__Records excerpted from a collection__:
******
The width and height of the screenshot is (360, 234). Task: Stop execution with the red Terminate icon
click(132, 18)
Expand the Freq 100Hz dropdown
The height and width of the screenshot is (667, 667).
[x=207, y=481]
******
__Work instructions__: Restate the data above in full, keeping every word as it is.

__Written answer__:
The width and height of the screenshot is (360, 234). Task: Stop execution with the red Terminate icon
click(132, 18)
Expand the Freq 100Hz dropdown
The height and width of the screenshot is (667, 667).
[x=207, y=481]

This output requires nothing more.